The vagus nerve is a parasympathetic nerve with efferent and afferent function. Through its motor efferent fibers, it regulates the autonomic tone of various organs such as the heart. Through its afferent sensory fibers, it transmits information to the brain from the head, neck, thorax, and abdomen.1 Autonomic neural input to the heart exhibits a degree of “sidedness,” with studies suggesting that this is perhaps owing to rotation of the body during embryonic development.1 The right sympathetic and vagal nerves affect the sinus node more than the atrioventricular (AV) node. The left sympathetic and vagal nerves have more influence on the AV node.2 However, significant overlap exists in the distribution of the neural input to the sinoatrial node and AV node.2

Vagal nerve stimulation was approved in 1997 to prevent or reduce seizures in patients with partial epilepsy who do not respond to medical therapy.3 To date, more than 85,000 people worldwide have used this therapy.4 Vagal nerve stimulation is delivered through a bipolar pulse generator that is implanted in the left chest wall. It delivers electrical signals to the left vegus nerve in the neck through a bipolar lead wrapped near the carotid artery.1 It prevents seizures by providing high-frequency electrical stimulation of the left vagal nerve afferent fibers that carry information to the brain and reduce seizure activity.5

The device can be adjusted using a programing wand. It is usually set to give stimulation at regular intervals throughout the day, usually with 30 seconds of stimulation alternating with 5 minutes of no stimulation. Settings also include a stimulation amplitude of 1.0 to 3.0 mA, a stimulation frequency between 20 and 30 Hz, and a pulse width between 130 and 500 microseconds.6 When a magnet is applied over the device, it causes increased output current and stimulation of the vagal nerve.1 For people with warnings before their seizures, activating the stimulator with the magnet when auras occur may help abort the seizure.

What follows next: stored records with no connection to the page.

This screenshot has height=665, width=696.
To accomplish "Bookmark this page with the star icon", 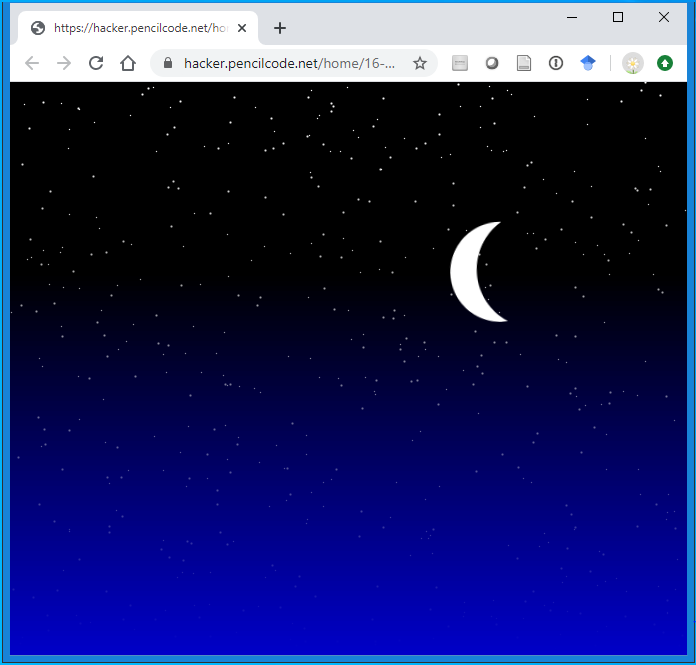I will tap(420, 63).
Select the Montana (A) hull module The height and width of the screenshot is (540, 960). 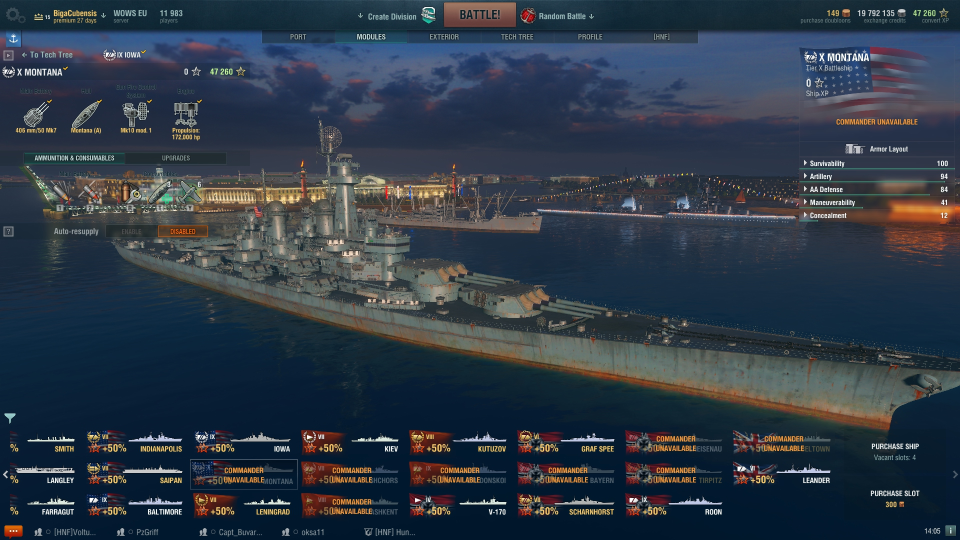click(x=86, y=116)
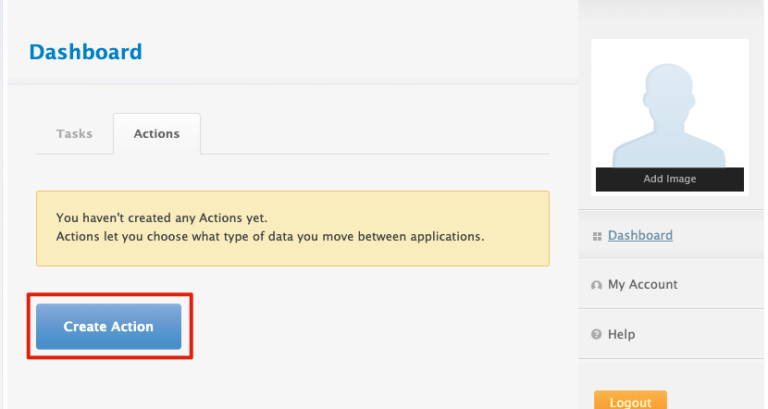
Task: Click the blue Dashboard page heading
Action: point(85,52)
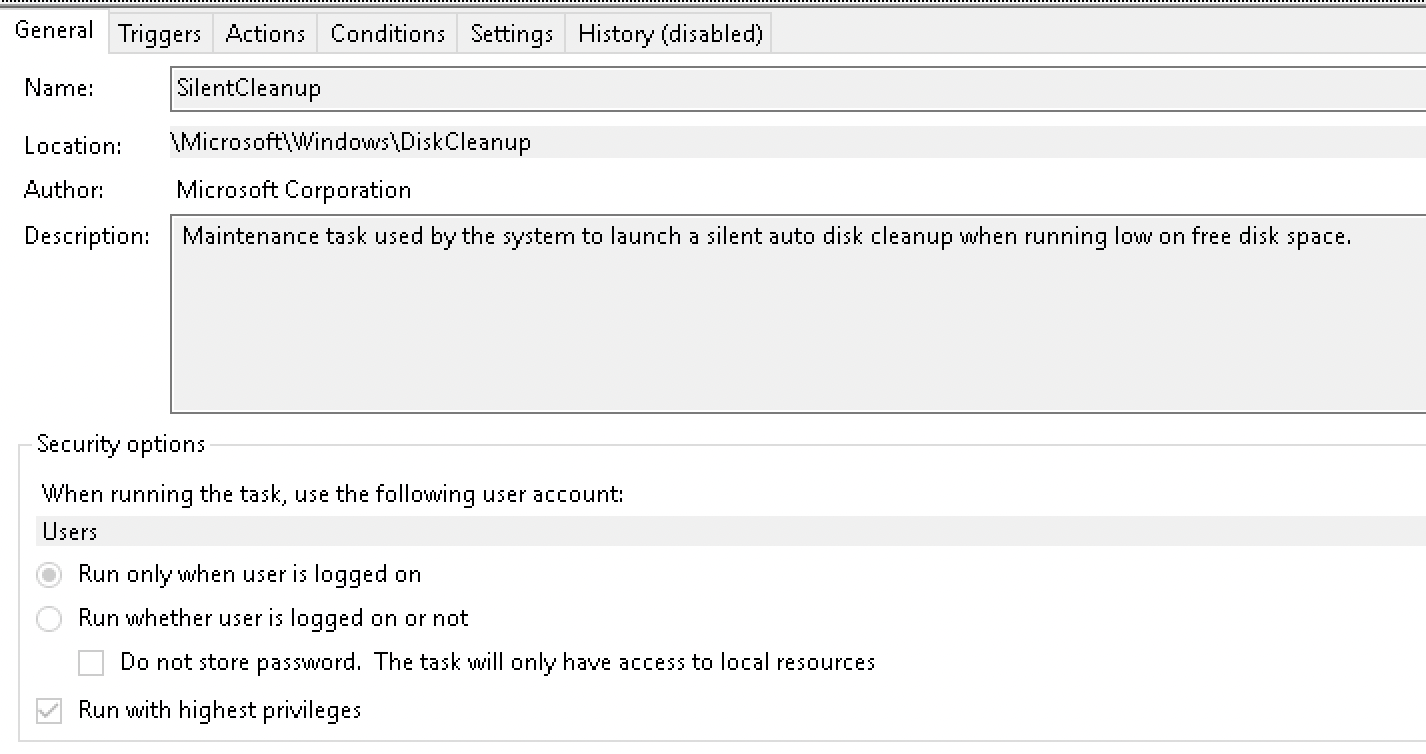Click the Author: label
This screenshot has width=1426, height=754.
[64, 190]
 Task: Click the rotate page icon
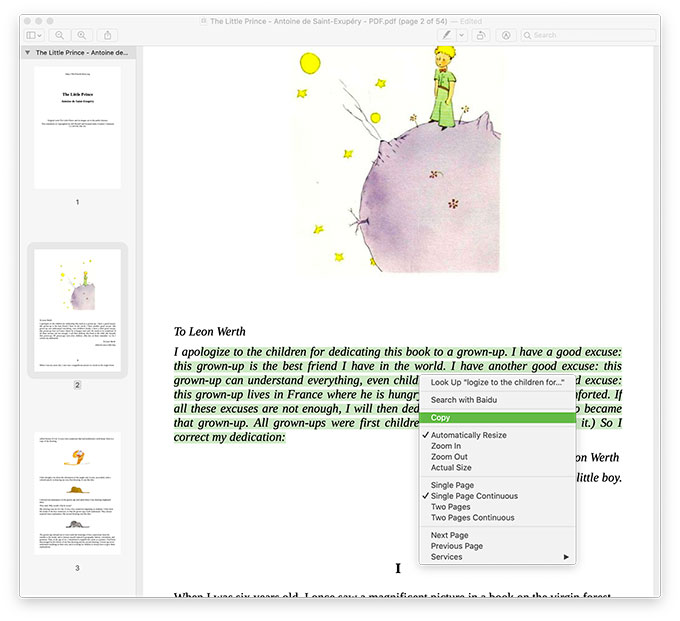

Owing to the known effects of the vagus nerve on cardiac and gastrointestinal function, cardiac evaluation of the device was performed during clinical trials of the device. Holter monitors were worn by patients and showed no change of cardiac function from baseline.7 However, cardiac arrhythmias have been reported. Six cases of 10 to 20 seconds of asystole were reported during diagnostic testing, called lead testing, in the operating room during the implantation of device. This test consists of 15 seconds of vagal nerve stimulation at 1.0 mA at 500 microseconds and 20 Hz of frequency.1 Three of the patients had the vagal nerve stimulator implanted with no long-term sequelae reported.8 There have been very few cases—to our knowledge, 5 in total—of late-onset syncopal events associated with vagal nerve stimulation therapy. These patients were treated with removal or deactivation of the device.3, 9, 10

Suggested mechanisms for the asystolic episodes include long-term changes that occur within the central nervous system or the cardiac mechanoreceptors themselves owing to presence of the device. The vagal nerve stimulator acts on the nucleus tractus solitarius in the medulla, which then projects to other nuclei in the brain that affect autonomic functions in the hypothalamus and insular cortex. The chronic stimulation of these areas can cause their decreased sensitivity and function.3 To our knowledge, our case is the second reported in the Unites States and the only that was treated with a permanent pacemaker implantation and continuation of the vagal nerve stimulator therapy.

Conclusion

Late-onset asystole is a rare but significant complication in a patient with a vagal nerve stimulator of which the clinician needs to be aware to prevent significant morbidity. Our patient was successfully treated with a permanent pacemaker insertion with resolution of her asystolic episodes.